• [Task to complete]
Copy exactly. Include the line containing "Open Umbrella's Help link", every line after it, and the last line below, but no pictures.

(Data records)
------------------------------

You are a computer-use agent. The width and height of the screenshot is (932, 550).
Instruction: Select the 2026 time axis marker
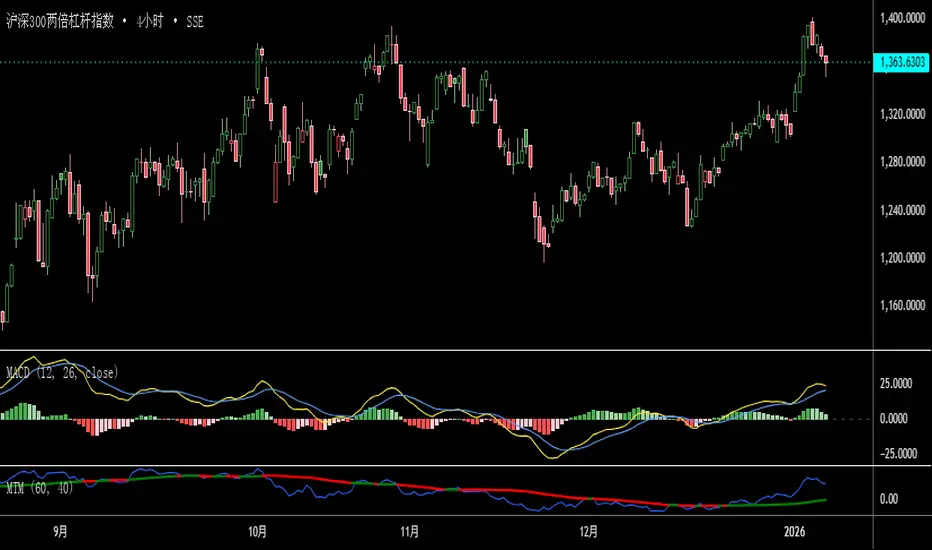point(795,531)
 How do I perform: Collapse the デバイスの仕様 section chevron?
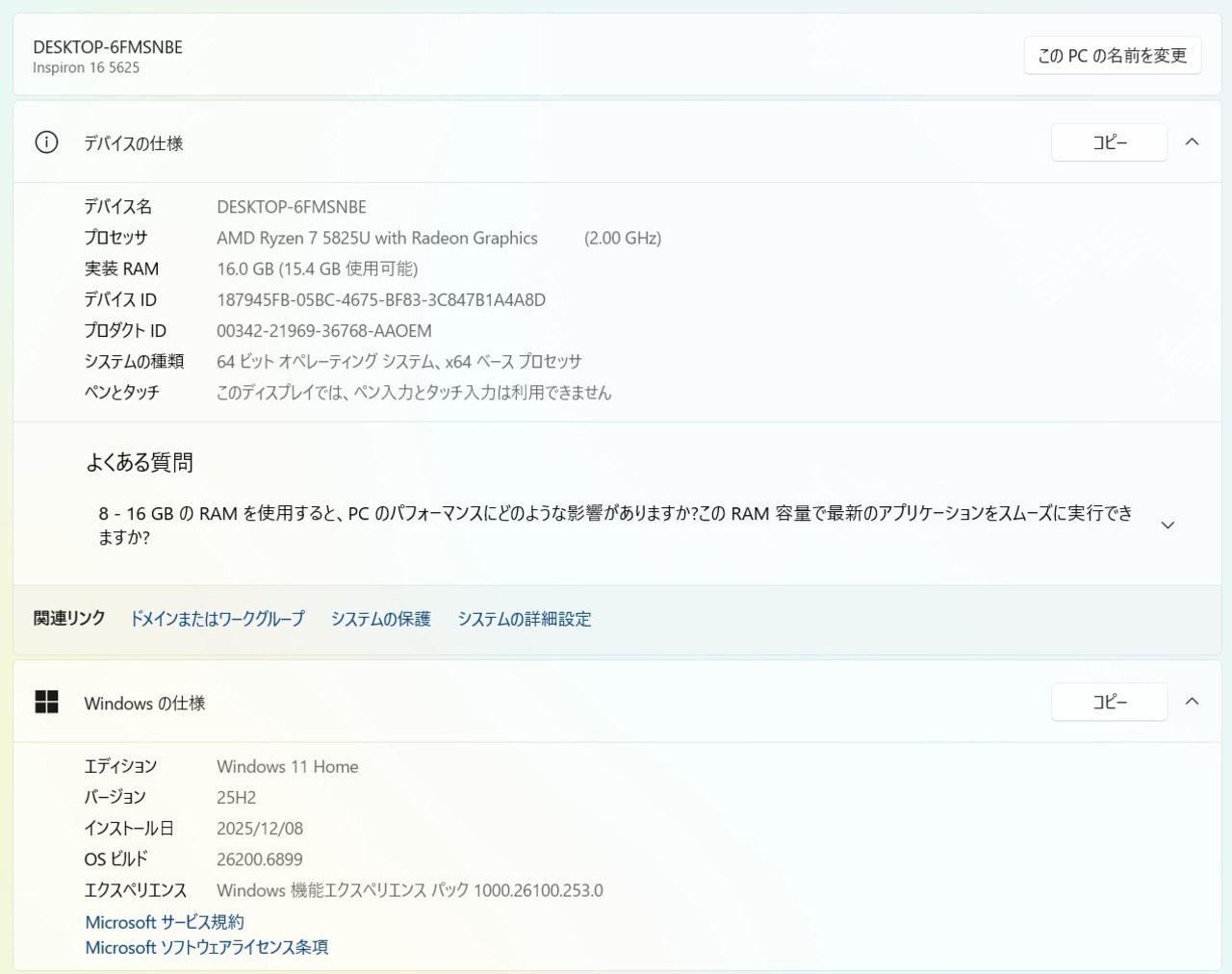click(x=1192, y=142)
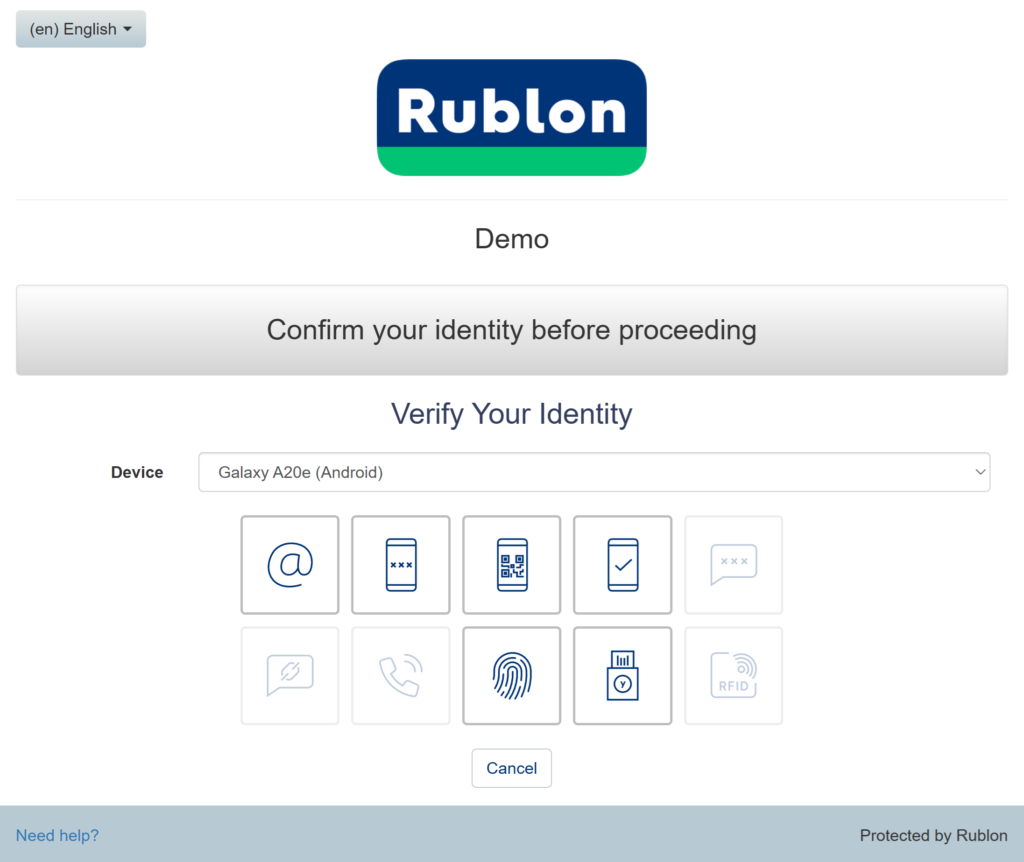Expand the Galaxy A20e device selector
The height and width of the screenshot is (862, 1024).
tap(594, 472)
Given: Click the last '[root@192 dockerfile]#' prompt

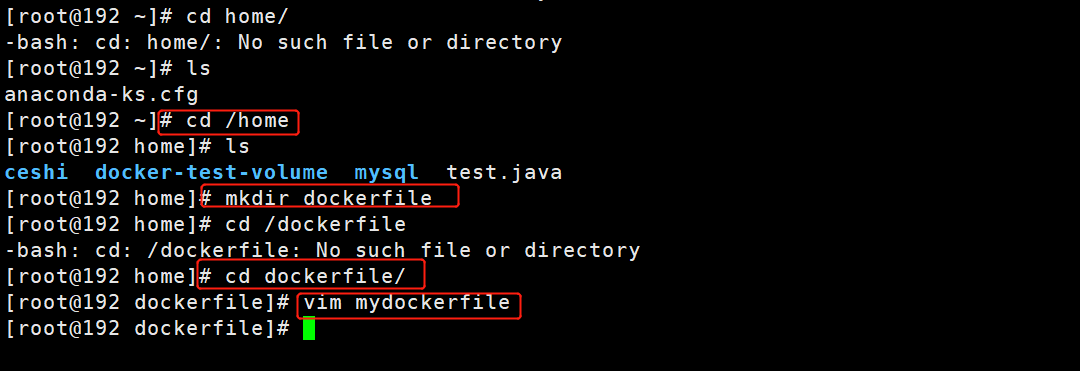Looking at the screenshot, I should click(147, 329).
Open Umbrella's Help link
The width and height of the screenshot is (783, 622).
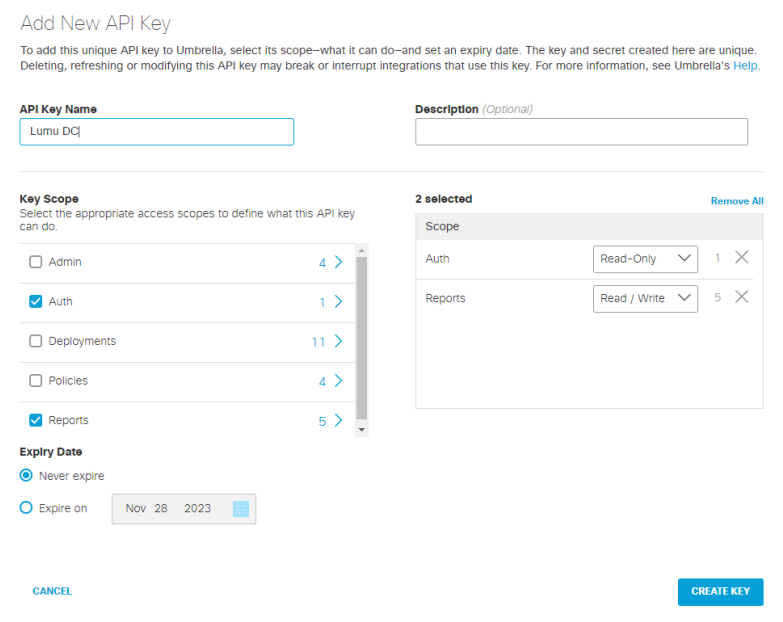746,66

------------------------------

• [Exercise response]
Open Umbrella's Help link
The width and height of the screenshot is (783, 622).
746,66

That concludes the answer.